The Perfumer – Sarah McCartney
Sarah McCartney
How I got here and why I created Scenthusiasm
In 2011 I founded 4160 Tuesdays, an independent artisan perfumery. I had been writing about fragrance for 14 years, and read over 200 books on herbs, cosmetics, essential oils and chemistry. In 2010 I wrote a novel about a perfumer who made perfumes to remind people of their happiest times and places. No one seemed particularly interested in publishing it, but they were fascinated by the idea of having their own scent memories recreated and bottled.
With very little idea of how hard this would be, I decided to make the fragrances I had imagined for my book. I already owned some essential oils, and took a Sunday afternoon course on synthetic materials to explore some gaps I knew were missing from my knowledge (known unknowns, as they say).
I went on to blend dozens of accords, using the small number of materials I’d bought from Hermitage Oils and Pell Wall in the UK, and learned that it’s possible to make literally millions of combinations with only a handful of materials. My early fragrances had no Hedione or Iso E Super as I had yet to explore these groundbreaking aromachemicals. I met Odette Toilette (Lizzie Ostrom) at a friend’s house, and she asked me to share them at a Scratch + Sniff event; I found that people wanted to buy them. And a London retailer asked to stock them that evening!
Next, I had to find out how to make them legal to sell; that was far harder in 2011 than it is now. The advice I was given by the experts I approached was to give up and get a real perfumer to make them for me. Undaunted, I finally found Cosmetics Safety Solutions and the rest is history.
Once we had a London stockist, Lucky Scent in LA asked us if they could stock them too; that’s when we had to work out how to ship perfumes overseas, and do our Dangerous Goods By Air course.
I was determined to make this path easier for other artisan perfumers by opening the gates I had found locked. I have been teaching live classes since 2014, and in 2019 I decided to share online what I had learned as an independent artisan perfumer.
When I first got interested in perfume, like almost everyone starting out, I thought that perfume was made from flowers, herbs, fruit and trees. No one mentioned the aromachemicals which had been in use since at least the 1860s. This changed with the launch of Molecule 01 from Escentric Molecules, bringing more transparency to how perfume is really made. Of course perfume is also made with essential oils and these are all made of chemicals, by plants.

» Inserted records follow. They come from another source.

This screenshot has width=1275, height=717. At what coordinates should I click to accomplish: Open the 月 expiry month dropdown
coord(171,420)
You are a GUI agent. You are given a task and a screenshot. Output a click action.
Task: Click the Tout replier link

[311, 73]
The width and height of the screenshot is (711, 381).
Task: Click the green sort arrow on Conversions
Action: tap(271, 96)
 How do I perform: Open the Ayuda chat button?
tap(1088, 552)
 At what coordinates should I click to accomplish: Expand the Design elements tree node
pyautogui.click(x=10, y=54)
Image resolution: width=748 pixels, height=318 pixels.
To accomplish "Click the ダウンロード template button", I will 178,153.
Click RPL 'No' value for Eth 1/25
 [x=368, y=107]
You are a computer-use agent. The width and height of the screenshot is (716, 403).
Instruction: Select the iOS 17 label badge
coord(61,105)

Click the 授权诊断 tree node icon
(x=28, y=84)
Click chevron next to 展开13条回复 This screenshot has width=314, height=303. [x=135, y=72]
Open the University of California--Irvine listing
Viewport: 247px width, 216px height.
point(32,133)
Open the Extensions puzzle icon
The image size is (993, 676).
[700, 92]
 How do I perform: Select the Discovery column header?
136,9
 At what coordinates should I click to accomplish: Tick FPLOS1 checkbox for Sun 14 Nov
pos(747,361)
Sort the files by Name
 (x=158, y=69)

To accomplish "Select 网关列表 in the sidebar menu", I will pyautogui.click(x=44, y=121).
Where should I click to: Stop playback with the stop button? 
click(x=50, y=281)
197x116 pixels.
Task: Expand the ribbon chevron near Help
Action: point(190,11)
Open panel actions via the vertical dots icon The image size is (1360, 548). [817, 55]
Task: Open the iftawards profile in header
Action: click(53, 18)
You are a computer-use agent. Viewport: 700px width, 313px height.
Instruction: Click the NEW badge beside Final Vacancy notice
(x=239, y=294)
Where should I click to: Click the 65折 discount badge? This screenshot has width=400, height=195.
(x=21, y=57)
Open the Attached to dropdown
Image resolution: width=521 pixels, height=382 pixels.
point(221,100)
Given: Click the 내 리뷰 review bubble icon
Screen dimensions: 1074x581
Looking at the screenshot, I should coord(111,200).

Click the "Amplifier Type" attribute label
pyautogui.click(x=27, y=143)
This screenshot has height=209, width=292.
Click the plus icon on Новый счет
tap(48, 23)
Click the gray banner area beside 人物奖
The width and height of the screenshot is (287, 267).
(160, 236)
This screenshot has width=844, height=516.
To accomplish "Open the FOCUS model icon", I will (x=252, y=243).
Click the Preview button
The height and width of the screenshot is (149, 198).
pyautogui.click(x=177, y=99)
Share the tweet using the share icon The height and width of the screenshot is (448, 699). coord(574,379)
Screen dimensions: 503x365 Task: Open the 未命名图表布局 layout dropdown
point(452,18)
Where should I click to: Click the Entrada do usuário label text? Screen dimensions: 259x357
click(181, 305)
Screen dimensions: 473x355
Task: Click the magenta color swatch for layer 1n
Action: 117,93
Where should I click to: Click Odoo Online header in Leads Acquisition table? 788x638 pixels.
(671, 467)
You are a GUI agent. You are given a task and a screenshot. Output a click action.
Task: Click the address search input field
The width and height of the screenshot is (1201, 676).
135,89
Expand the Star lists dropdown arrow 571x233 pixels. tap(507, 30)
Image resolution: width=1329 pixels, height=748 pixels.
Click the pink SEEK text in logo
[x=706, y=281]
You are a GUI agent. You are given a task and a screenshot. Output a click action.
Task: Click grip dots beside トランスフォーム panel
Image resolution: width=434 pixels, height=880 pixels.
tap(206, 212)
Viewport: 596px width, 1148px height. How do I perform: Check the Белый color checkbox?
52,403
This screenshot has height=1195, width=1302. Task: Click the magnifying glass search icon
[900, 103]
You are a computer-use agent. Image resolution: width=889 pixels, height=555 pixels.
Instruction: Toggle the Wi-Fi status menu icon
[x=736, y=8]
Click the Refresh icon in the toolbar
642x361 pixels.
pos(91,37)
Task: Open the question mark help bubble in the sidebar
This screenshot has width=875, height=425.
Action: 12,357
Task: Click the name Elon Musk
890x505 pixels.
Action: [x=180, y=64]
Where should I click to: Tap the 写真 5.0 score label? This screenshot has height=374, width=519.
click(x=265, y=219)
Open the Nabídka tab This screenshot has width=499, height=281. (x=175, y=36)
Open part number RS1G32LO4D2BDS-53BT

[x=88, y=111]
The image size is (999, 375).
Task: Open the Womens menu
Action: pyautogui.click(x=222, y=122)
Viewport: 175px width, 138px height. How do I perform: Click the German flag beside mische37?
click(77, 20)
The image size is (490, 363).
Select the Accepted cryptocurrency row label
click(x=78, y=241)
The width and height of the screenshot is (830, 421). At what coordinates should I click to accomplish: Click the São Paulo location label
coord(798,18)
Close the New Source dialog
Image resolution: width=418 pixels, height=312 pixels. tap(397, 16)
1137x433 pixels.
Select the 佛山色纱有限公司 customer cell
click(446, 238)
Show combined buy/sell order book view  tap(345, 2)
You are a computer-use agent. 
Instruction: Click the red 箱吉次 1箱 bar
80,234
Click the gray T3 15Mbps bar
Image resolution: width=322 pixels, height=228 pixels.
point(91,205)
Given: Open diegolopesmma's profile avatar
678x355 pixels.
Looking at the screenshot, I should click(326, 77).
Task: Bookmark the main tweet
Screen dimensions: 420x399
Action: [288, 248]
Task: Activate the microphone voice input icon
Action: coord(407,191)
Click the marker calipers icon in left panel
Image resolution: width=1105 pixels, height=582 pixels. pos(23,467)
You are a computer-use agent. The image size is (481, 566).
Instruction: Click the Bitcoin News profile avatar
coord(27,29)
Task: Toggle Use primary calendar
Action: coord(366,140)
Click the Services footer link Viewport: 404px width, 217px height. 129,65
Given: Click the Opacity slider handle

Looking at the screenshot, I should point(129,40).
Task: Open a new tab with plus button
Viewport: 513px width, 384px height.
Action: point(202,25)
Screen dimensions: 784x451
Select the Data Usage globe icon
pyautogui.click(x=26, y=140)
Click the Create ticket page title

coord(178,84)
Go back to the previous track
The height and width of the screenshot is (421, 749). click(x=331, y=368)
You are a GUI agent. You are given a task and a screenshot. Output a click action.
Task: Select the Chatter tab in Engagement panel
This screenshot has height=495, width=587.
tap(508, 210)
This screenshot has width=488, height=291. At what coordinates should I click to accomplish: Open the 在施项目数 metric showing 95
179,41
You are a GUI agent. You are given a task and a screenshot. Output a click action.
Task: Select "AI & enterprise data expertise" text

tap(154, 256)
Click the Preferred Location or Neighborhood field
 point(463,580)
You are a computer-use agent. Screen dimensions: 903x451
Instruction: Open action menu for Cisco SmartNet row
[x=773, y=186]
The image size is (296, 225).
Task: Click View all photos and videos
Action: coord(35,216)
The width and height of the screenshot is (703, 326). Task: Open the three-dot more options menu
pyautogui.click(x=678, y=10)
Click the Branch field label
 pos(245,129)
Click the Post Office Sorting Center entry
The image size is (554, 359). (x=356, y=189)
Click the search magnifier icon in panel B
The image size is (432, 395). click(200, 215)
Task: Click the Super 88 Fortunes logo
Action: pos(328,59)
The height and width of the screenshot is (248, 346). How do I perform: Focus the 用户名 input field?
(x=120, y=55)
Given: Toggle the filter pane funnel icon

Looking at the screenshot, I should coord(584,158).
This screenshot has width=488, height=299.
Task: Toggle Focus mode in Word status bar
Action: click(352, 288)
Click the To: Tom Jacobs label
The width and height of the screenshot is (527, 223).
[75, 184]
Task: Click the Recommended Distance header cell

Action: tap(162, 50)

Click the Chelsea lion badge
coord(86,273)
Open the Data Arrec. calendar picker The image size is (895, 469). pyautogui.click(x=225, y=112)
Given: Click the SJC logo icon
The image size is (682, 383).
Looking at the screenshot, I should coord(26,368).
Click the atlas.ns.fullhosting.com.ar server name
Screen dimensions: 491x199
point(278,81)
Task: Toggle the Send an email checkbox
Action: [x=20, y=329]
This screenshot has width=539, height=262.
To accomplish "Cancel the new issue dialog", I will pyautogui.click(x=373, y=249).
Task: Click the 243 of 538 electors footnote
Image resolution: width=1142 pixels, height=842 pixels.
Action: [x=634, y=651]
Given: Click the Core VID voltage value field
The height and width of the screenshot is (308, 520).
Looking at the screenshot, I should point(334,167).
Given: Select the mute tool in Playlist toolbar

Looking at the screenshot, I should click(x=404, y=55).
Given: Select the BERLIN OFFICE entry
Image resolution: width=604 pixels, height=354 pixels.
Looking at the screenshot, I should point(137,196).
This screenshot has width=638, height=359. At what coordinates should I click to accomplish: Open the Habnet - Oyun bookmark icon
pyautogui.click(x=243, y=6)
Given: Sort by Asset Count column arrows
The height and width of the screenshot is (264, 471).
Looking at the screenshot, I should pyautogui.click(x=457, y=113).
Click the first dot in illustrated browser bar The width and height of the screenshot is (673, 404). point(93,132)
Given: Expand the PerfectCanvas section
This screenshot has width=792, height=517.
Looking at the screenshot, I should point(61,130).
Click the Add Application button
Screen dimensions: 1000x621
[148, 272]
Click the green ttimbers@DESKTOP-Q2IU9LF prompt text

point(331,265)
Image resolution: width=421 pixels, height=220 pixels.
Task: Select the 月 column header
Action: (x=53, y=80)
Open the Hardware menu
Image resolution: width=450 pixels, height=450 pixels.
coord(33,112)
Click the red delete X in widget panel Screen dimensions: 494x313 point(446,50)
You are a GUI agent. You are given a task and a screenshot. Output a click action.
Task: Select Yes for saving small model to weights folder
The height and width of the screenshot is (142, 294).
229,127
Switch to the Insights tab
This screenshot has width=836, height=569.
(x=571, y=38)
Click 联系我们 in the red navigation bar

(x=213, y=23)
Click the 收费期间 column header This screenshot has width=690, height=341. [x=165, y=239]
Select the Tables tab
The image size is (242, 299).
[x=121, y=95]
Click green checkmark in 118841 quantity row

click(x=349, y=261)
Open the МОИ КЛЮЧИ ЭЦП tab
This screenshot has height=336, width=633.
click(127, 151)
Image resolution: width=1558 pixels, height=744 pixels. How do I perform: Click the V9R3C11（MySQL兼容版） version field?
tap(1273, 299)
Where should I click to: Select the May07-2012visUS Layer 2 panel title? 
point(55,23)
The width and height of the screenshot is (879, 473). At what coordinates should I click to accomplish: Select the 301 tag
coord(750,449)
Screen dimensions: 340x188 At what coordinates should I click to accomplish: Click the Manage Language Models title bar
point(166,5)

I created my own fragrances and built a small company by not giving up when things went wrong; sometimes I made blends which I imagined would smell wonderful but were really awful. I kept going all the same, made a note never to try that one again, and gradually my good results took over from the bad ones.
The internet enabled people to discover more about perfume making, but it is also full to bursting with people talking absolute nonsense. I started my YouTube channel 4160 Tuesdays because I wanted to help people to make their own fragrances, without having to go through everything I did - and to help build the worldwide community of independent creative perfumers.